▶ [THE PROBLEM] Copy the data below word for word, starting with the line containing "Switch to the Groups tab" and going on through the line containing "[x=210, y=134]".
• • • • •
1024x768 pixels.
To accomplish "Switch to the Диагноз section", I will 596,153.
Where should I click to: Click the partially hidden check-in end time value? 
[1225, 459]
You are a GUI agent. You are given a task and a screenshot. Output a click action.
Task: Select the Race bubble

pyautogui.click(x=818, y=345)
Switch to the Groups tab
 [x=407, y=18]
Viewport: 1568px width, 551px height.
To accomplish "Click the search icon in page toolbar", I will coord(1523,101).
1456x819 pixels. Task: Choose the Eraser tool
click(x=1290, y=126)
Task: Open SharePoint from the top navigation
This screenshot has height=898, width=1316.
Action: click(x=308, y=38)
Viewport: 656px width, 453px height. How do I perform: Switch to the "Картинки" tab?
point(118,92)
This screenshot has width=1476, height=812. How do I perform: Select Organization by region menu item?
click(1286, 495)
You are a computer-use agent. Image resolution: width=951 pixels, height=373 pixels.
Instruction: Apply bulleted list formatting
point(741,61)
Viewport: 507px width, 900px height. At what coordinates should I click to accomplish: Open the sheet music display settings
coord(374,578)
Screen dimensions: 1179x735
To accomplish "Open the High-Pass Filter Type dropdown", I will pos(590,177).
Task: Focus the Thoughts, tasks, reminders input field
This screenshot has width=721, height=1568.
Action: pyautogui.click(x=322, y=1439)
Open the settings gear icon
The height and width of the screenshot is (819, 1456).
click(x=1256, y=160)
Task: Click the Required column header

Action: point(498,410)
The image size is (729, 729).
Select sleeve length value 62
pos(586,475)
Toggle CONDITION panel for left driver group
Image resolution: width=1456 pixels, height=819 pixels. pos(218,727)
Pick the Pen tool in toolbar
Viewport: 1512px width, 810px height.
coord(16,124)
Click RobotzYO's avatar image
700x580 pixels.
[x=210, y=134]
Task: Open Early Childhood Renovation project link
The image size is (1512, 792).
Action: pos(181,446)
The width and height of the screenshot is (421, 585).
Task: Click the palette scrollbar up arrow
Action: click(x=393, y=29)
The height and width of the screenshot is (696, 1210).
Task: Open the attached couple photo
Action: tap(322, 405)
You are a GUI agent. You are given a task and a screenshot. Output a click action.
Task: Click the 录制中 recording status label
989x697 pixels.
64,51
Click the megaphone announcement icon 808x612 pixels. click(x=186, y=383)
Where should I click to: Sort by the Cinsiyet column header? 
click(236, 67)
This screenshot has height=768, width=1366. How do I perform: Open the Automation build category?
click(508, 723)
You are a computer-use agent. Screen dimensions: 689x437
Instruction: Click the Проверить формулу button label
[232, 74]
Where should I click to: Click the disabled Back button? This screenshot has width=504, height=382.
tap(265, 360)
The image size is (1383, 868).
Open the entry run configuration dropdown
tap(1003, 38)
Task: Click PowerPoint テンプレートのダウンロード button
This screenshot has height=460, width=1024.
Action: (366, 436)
• • • • •
▶ [RESPONSE TO THIS TASK]
Switch to the Groups tab
 [x=407, y=18]
Viewport: 1568px width, 551px height.
To accomplish "Click the search icon in page toolbar", I will coord(1523,101).
1456x819 pixels. Task: Choose the Eraser tool
click(x=1290, y=126)
Task: Open SharePoint from the top navigation
This screenshot has height=898, width=1316.
Action: click(x=308, y=38)
Viewport: 656px width, 453px height. How do I perform: Switch to the "Картинки" tab?
point(118,92)
This screenshot has width=1476, height=812. How do I perform: Select Organization by region menu item?
click(1286, 495)
You are a computer-use agent. Image resolution: width=951 pixels, height=373 pixels.
Instruction: Apply bulleted list formatting
point(741,61)
Viewport: 507px width, 900px height. At what coordinates should I click to accomplish: Open the sheet music display settings
coord(374,578)
Screen dimensions: 1179x735
To accomplish "Open the High-Pass Filter Type dropdown", I will pos(590,177).
Task: Focus the Thoughts, tasks, reminders input field
This screenshot has width=721, height=1568.
Action: pyautogui.click(x=322, y=1439)
Open the settings gear icon
The height and width of the screenshot is (819, 1456).
click(x=1256, y=160)
Task: Click the Required column header

Action: point(498,410)
The image size is (729, 729).
Select sleeve length value 62
pos(586,475)
Toggle CONDITION panel for left driver group
Image resolution: width=1456 pixels, height=819 pixels. pos(218,727)
Pick the Pen tool in toolbar
Viewport: 1512px width, 810px height.
coord(16,124)
Click RobotzYO's avatar image
700x580 pixels.
[x=210, y=134]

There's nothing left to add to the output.